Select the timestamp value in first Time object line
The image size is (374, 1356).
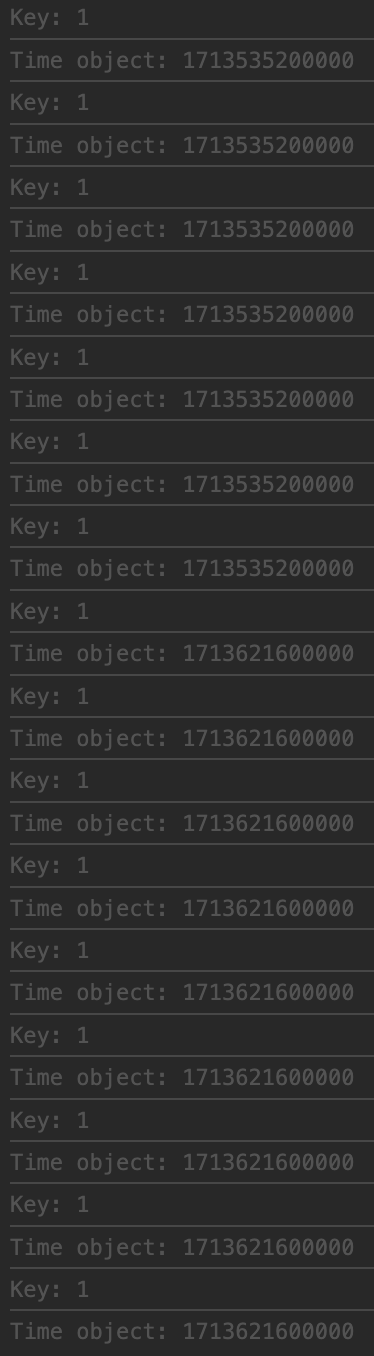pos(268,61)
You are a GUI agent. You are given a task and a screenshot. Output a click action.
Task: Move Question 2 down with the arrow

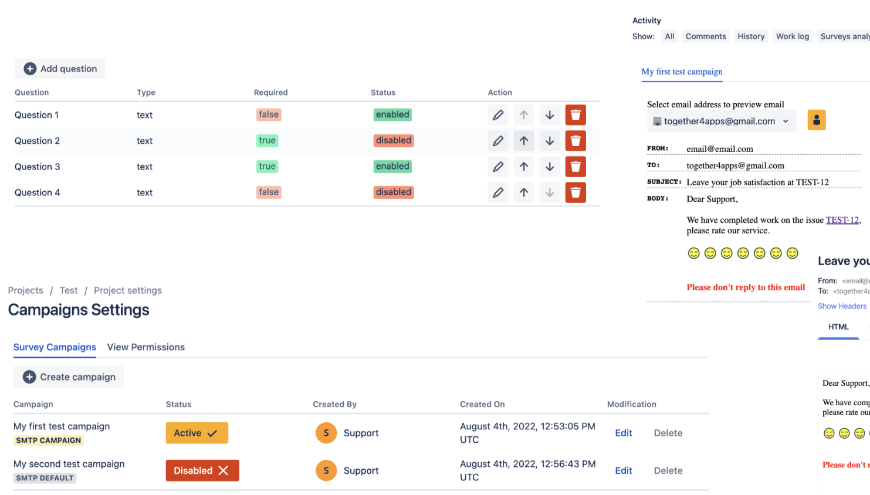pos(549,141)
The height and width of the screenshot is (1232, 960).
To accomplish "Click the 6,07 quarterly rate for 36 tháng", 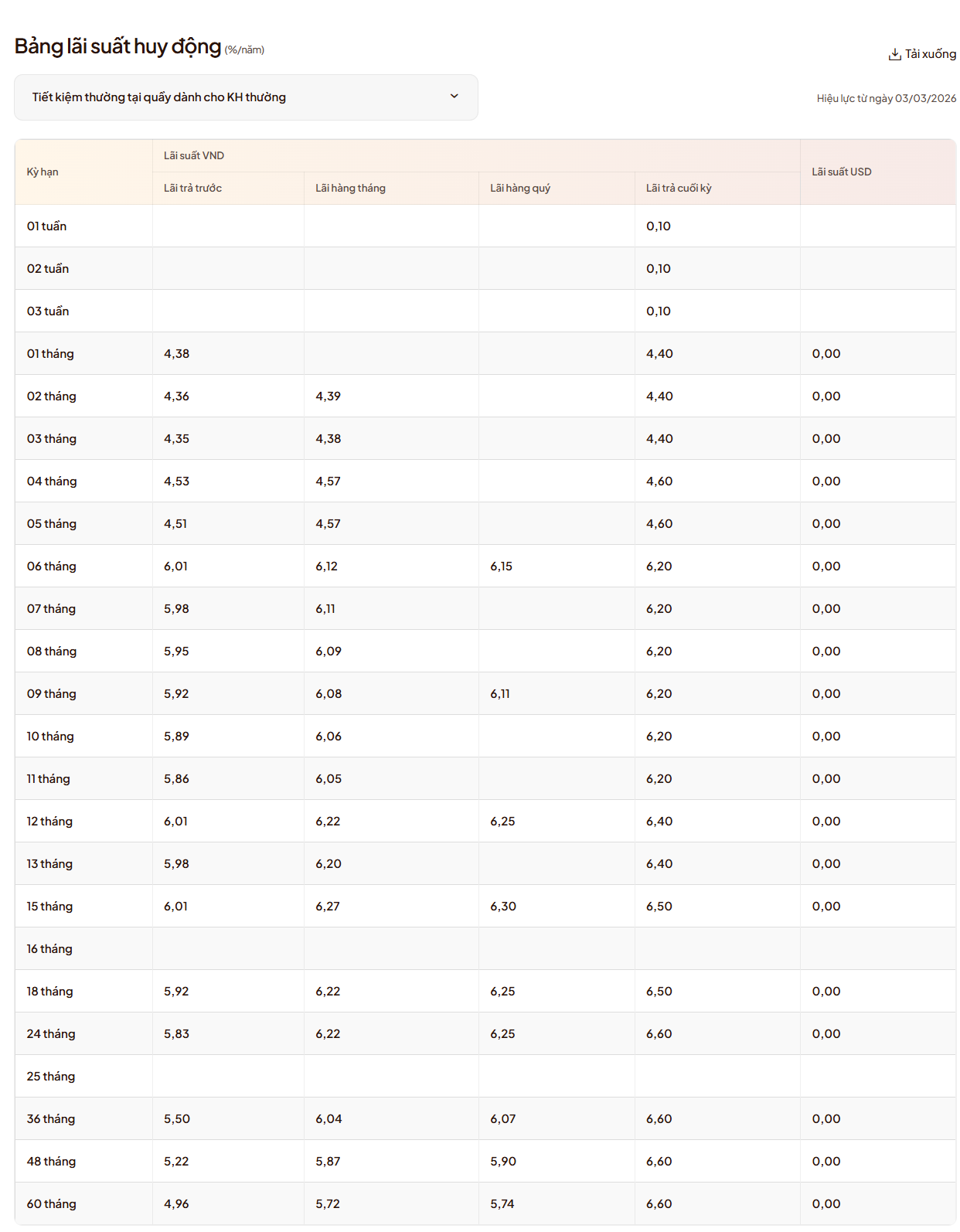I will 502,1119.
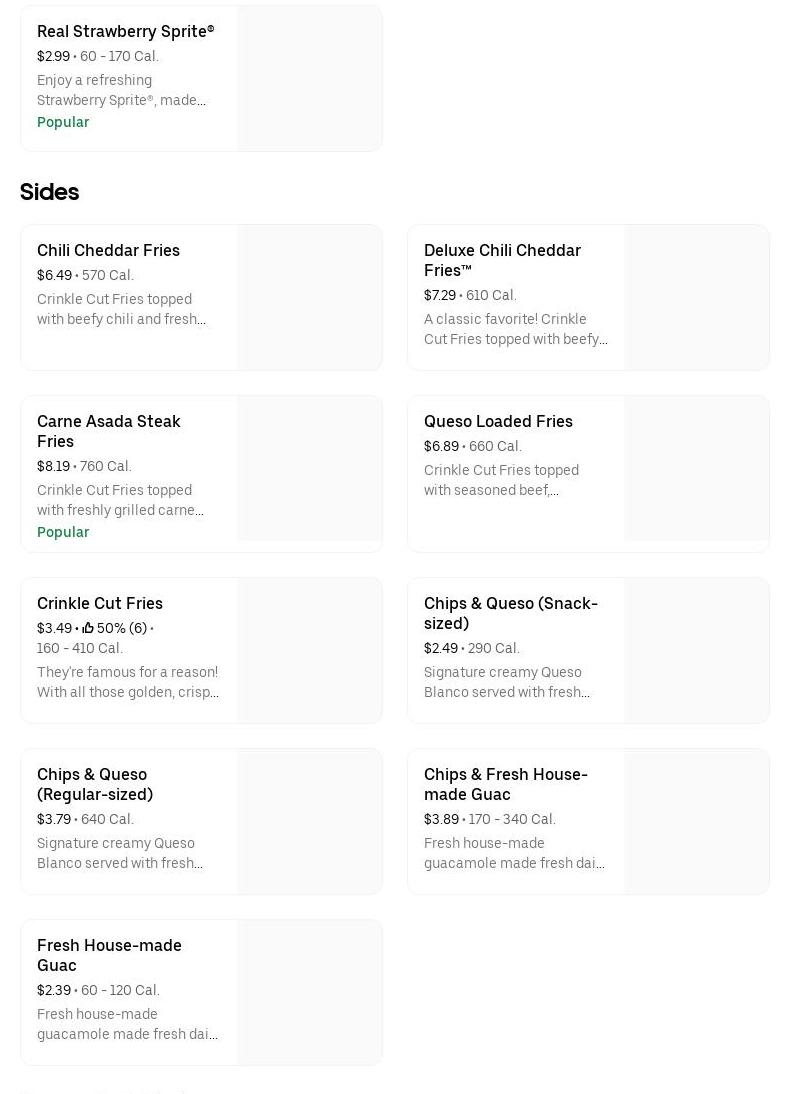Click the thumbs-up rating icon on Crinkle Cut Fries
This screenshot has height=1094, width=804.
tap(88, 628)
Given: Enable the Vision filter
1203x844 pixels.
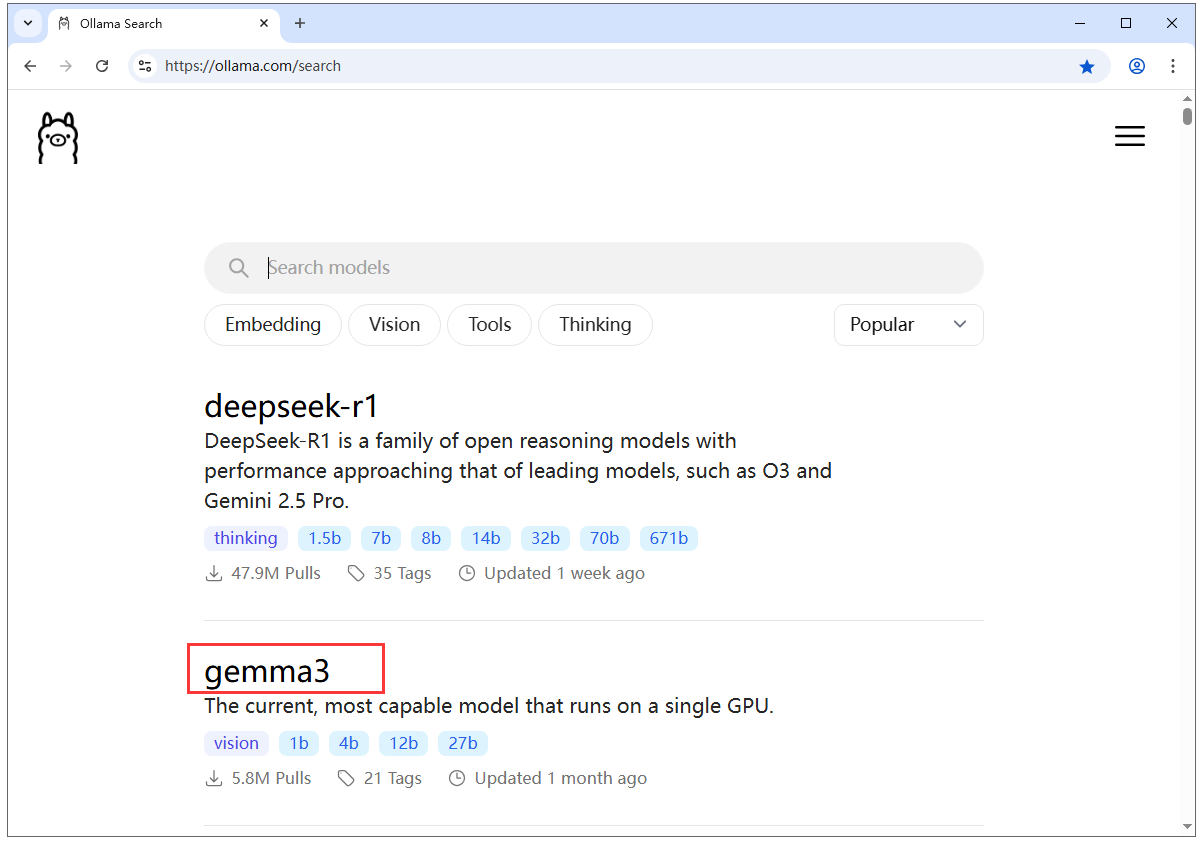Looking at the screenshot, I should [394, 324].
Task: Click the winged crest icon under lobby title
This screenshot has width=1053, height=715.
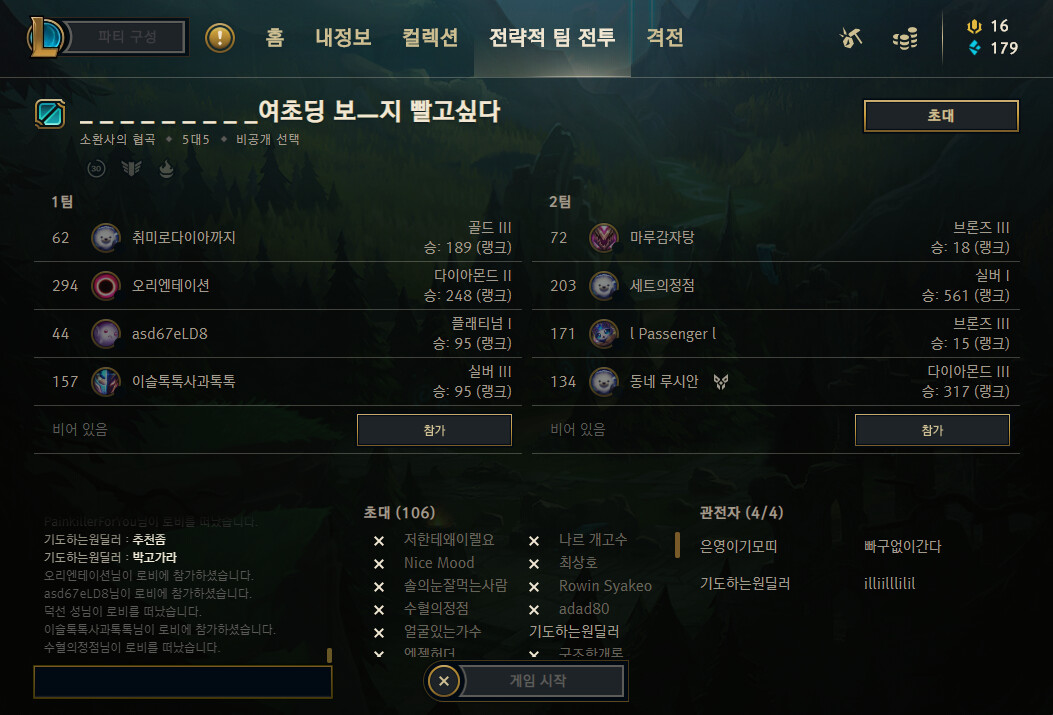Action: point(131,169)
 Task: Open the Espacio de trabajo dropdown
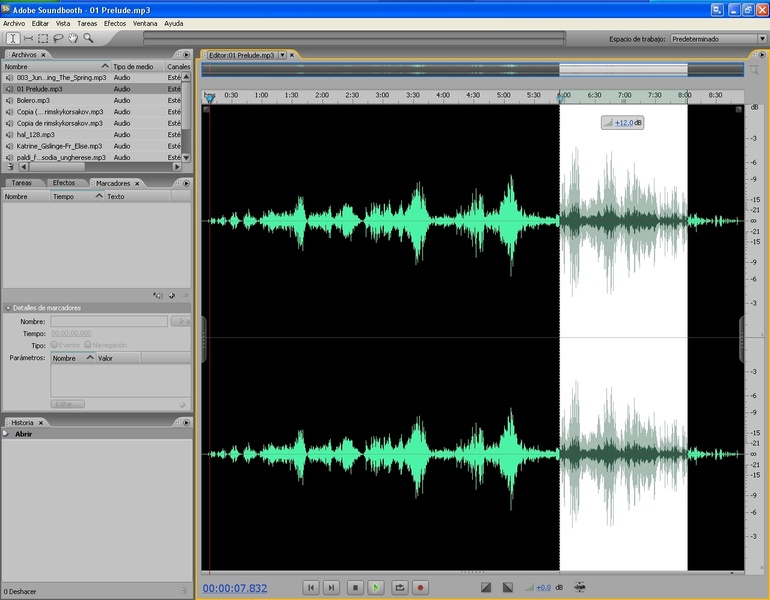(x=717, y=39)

----

= WHAT YOU HAVE TO DO =
Set down word for word the lines above from the one with "You are a GUI" up to and including the one with "The height and". Omit every picture.

= RESPONSE FOR THIS EXERCISE =
You are a GUI agent. You are given a task and a screenshot. Output a click action.
Task: Move Question 2 down with the arrow

pos(549,141)
The height and width of the screenshot is (1232, 960).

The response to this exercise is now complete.